SELECTED EXTRACT Block Start

For those that don’t know what Fair & Lovely is, it’s a skin whitening cream often commercialized in South Asia, Africa, and other parts of the world whose people are often darker in complexion. The creams use statements such as “to achieve skin without imperfections” while using shade comparisons to show the “ugly, imperfect, before” of dark skin versus the “beauty, fair and lovely” light skin result. Funny enough, recently after facing backlash for promoting harmful racial stereotypes, Fair & Lovely changed their name to “Glow & Lovely” as if the meaning behind their products has changed. ANYWAYS, if someone asks you this disgusting question as a “compliment”, ask them why you would use it and how it would benefit you if you did. (If you haven’t caught it by now, the best way to educate someone is to ask them why they believe what they believe, watch them fail to explain their way out of it, then educate them).

“You’re the type of black woman I like”

First I’d like to say that any man who approaches you with this statement is a walking red flag, so let me explain why. When a man says this statement or something similar, what he really means is:

  • I think dark-skinned women are lesser than
  • I believe black is only beautiful when it’s mixed with something lighter 
  • I further enforce harmful stereotypes of dark-skinned black women but cover them as a compliment so you won’t notice
  • I fetishize light-skinned women 
  • You should take being considered better than a dark-skinned black woman as a compliment

Now, can we see why this statement is not only a huge issue and red flag, but an absolutely disgusting attempt to further divide the black community? And let’s be real here, any man with this mindset probably got his itty bitty heart broken by a beautiful black woman, so in order to boost his ego, he attempts to belittle black women in all forms. How to respond to someone like this you ask? Simply ask him what he means by his “type of black woman” and to explain what “type” you are, the rest will unfold. In this moment, you not only get to uplift dark-skinned black women (which you should always be doing whenever you can), but you get to reject him with an educated response that’ll make him go cry to his boys in the groupchat 😉 S C O R E.

SELECTED EXTRACT Block End

== TASK 1 ==
How would you say this sentence from the colorism passage in Spanish: "First I’d like to say that any man who approaches you with this statement is a walking red flag, so let me explain why."
== TASK 2 ==
Can you carry on the colorism passage from its final sentence?
The material that comes next has nothing to do with the colorism passage.

SOURCE INFORMATION Block Start

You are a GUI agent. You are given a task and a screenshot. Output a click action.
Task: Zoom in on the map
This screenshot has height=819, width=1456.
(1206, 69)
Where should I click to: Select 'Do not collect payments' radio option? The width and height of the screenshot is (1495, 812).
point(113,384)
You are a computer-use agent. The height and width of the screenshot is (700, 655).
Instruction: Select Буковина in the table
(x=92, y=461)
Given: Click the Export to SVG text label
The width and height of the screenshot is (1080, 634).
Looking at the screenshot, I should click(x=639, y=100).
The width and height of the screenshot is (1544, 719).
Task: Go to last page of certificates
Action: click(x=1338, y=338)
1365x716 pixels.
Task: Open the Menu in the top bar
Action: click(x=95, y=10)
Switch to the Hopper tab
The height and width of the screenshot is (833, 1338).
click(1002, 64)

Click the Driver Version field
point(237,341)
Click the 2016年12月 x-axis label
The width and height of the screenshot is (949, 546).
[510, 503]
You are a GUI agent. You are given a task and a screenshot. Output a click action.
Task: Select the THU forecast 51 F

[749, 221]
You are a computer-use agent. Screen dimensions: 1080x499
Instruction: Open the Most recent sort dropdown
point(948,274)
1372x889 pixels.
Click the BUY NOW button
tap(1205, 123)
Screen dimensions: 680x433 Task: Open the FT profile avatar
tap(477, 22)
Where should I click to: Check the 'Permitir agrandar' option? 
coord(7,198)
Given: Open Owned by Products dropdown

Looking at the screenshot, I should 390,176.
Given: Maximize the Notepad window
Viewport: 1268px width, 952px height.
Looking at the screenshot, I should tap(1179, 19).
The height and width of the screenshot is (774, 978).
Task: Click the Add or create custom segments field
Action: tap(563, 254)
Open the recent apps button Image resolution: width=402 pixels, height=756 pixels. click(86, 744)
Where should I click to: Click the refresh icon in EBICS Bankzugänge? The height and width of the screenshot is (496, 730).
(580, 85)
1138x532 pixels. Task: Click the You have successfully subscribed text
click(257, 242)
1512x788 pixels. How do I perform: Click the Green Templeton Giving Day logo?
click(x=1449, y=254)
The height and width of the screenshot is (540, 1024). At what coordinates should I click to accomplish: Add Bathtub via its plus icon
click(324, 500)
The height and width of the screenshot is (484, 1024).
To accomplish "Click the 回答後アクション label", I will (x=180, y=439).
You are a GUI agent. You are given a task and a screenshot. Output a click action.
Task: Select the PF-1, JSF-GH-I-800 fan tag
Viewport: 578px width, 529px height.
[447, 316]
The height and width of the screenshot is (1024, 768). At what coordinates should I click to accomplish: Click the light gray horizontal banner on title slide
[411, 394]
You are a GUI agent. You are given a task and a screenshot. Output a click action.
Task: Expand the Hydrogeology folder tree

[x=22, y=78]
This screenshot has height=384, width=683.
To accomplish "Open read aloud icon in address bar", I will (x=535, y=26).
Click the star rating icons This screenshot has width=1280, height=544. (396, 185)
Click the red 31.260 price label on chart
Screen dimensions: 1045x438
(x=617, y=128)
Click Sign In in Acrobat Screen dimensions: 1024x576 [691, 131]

SOURCE INFORMATION Block End

== FINAL ANSWER 1 ==
Primero me gustaría decir que cualquier hombre que se te acerque con esta afirmación es una bandera roja andante, así que déjame explicarte por qué.

== FINAL ANSWER 2 ==
So what now?

With all of this being said, I’d simply like to say that regardless of the tone of your blackness, you are beautiful, worthy and loved, and no one can ever take that away from you no matter how hard they try. Being black or mixed with black is a blessing, a blessing that many are so jealous of that they’ll try to turn your own community against itself. They’ll steal your culture, your food, your clothing, your music, your language, your art, then pin it all on you and your community as if something that comes to you naturally is your fault. Black is beautiful, Black is elegant, Black is intelligent, but it can only be viewed as such when the community learns to reject the teachings of those who disagree. Colourism may be within the black community, or any minority community for that matter, but it isn’t in our hearts. It exists within the mind, and luckily minds can be changed and trained to understand new concepts, which will then be led by the heart that has always known:

Black is Beautiful, and it will always be Beautiful.

About the Author

Hey! I’m Chevaughn, a third year BA psychology student at Grant MacEwan University. I plan on branching into clinical social work, specializing in mental health, illnesses and wellness. The most important concept to me is self expression, as being in touch with our emotions and communicating them freely brings us closer to ourselves and one another. I often express myself through painting, writing, poetry, dance and music. This concept is also why I joined WEW, to write and hopefully express the feelings and struggles of women like me, as well as for those who don’t often have a voice, platform or the words to fully express themselves.